«Città della musica Comune già risarcito per i furti subìti»

L’assessore alla cultura Marchegiani replica a Forza Italia «Voi non avete fatto nulla contro il degrado e l’incuria»
PESCARA. «Appare completamente inadempiente come consigliere nella sua funzione di controllo, Vincenzo D’Incecco che quasi incredulo denuncia a mezzo stampa i furti subiti dalla Città della Musica». A sostenerlo è l’assessore al Patrimonio culturale Paola Marchegiani, dopo il sopralluogo della commissione Lavori pubblici del Comune richiesto da D’Incecco (vice capogruppo di Forza Italia) nell’edificio di via Raiale rimasto un’incompiuta dal 2004 per mancanza di fondi pubblici. I ladri lo hanno saccheggiato, portando via cavi e quadri elettrici, prese, lampade e impianti di riscaldamento».
D’Incecco si è chiesto che cosa voglia fare l’amministrazione comunale della struttura e se valga la pena continuare a «buttare soldi pubblici su questa struttura». Ieri, è arrivata la replica della Marchegiani: « Ma dov’era il consigliere il 26 febbraio e il 14 marzo del 2014, quando avvennero i due furti di cui sembra accorgersi solo ora e il cui danno stimato è pari a 75 mila euro? Perché non si è attivato per risolvere questo problema? Che cosa ha fatto chi era in giunta all’epoca? E, infine, come ha contribuito D’Incecco per sanare la situazione di degrado e di incuria in cui la sua amministrazione aveva lasciato l’ex cementificio?».
L’assessore comunale, dimostrazione «dell’intempestività della denuncia» del politico di centrodestra, ha reso noto ieri che l’assicurazione a inizio anno ha risarcito il Comune per 35.546 euro a fronte di un atto di liquidazione amichevole.
«La stampa», ha aggiunto la Marchegiani, «ricorderà pure le sollecitazioni che al riguardo venivano dal Pd e che, appena insediati a Palazzo di città, mi hanno portato a scrivere al presidente della Regione Luciano D’Alfonso denunciando l’abbandono e i furti che hanno depredato la Città della Musica. E ora, appena data la notizia del finanziamento certo da parte della Regione per l’ex cementificio, che cosa fa D’Incecco? Mobilita la stampa per annunciare notizie che risalgono al tempo in cui Forza Italia amministrava la città di Pescara. Con un ritardo notevole, con una colpevole disattenzione, con un sorprendente disinteresse verso l’intera vicenda, aggiungo».

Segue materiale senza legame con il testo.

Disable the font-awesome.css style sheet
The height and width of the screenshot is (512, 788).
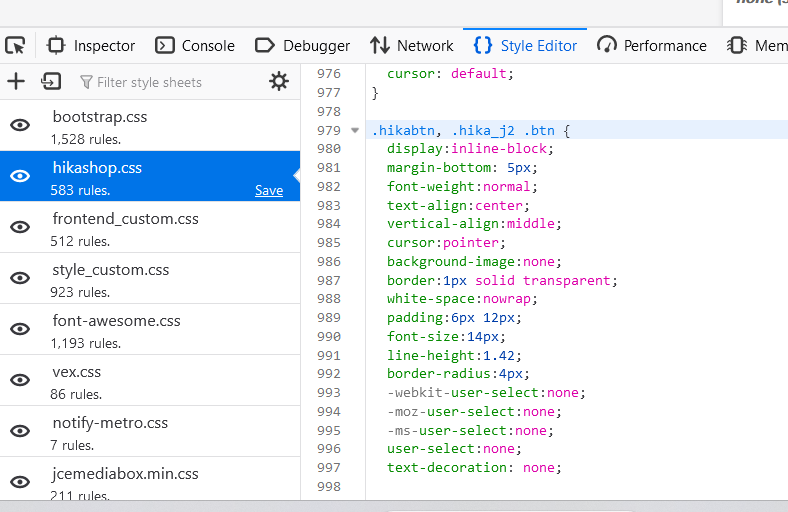coord(20,329)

Il primo lotto, l’unico realizzato, è costato 2,3 milioni. Bloccati gli altri due, il secondo lotto dal costo di un milione di euro, per realizzare le aule didattiche; e il terzo lotto, per una spesa di 2,5 milioni, per completare la struttura.
Qualche giorno fa, il governatore ha però annunciato lo stanziamento di 300mila euro per realizzare la mediateca, cioè una parte del progetto complessivo della Città della musica.